I’m writing this in the middle of work. I took a short break.
There are papers on my desk. Messages waiting to be answered. A follow-up I still need to send. A task that I have to prepare for. The usual rhythm of public service. Urgent. Important. Never really finished.
And as I sat here for a few minutes, I realized something.
There is a kind of love that grows quietly in public service.
It shows up early. It stays a little longer than it should. It answers messages even after dinner. It carries other people’s worries home and thinks about them before sleeping.
You tell yourself it’s part of the job. And it is.
But somewhere between the meetings and the deadlines, between the signatures and the follow-ups, you begin to feel tired in a way that sleep cannot fix.

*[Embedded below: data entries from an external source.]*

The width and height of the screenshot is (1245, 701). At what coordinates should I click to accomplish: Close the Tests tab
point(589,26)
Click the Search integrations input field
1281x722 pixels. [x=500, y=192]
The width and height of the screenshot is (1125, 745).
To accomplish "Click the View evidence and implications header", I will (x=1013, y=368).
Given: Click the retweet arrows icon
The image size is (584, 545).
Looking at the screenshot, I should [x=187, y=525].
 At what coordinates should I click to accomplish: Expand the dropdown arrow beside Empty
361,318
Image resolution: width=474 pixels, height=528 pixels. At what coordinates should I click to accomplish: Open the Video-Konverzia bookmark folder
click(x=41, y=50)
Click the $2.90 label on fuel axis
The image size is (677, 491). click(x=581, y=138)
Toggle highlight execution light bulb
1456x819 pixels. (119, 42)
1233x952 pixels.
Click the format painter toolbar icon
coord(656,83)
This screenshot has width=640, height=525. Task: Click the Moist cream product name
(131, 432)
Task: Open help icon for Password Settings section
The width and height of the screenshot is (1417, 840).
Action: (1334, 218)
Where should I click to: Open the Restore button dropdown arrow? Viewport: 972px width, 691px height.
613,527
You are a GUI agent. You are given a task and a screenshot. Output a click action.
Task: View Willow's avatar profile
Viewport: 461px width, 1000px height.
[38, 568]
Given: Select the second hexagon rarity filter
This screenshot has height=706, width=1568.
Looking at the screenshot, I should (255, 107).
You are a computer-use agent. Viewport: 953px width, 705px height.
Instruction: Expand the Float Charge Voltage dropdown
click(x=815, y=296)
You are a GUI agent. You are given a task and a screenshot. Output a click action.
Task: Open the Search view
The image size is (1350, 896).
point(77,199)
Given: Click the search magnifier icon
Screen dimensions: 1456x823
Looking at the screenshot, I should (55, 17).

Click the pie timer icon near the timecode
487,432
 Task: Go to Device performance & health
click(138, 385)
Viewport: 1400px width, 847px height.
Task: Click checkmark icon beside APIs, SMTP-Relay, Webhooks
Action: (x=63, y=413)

Because public service does not only ask for your skills.
It asks for your heart.
You care about the mothers waiting for assistance. The children who need protection. The staff who are trying their best with limited resources. You care when programs are delayed. You care when funds are not released on time. You care when people misunderstand the work.
You carry all of it.
And slowly, without noticing, you start measuring your worth by how much you accomplish. By how much you fix. By how much you endure.
If the reports are submitted, you feel useful.
If the targets are met, you feel enough.
If there are delays, you feel responsible.
But you were already enough before the targets.
Loving public service should not mean losing yourself inside it.
You are more than your designation. More than your performance rating. More than the problems you solve.
You are a wife. A husband. A son. A daughter. A friend. A person with dreams and private prayers. A person who also needs rest.
It is okay to care deeply and still set boundaries.
It is okay to serve and still choose your family first.
It is okay to log out.
Service is not a competition on who can suffer the most. It is a commitment to show up consistently, with integrity, for the long run.
And to do that, you must remain whole.
Public service is noble. But your health matters. Your peace matters. Your home matters.
You can love the work.
You can give your best.
Just don’t disappear in the process.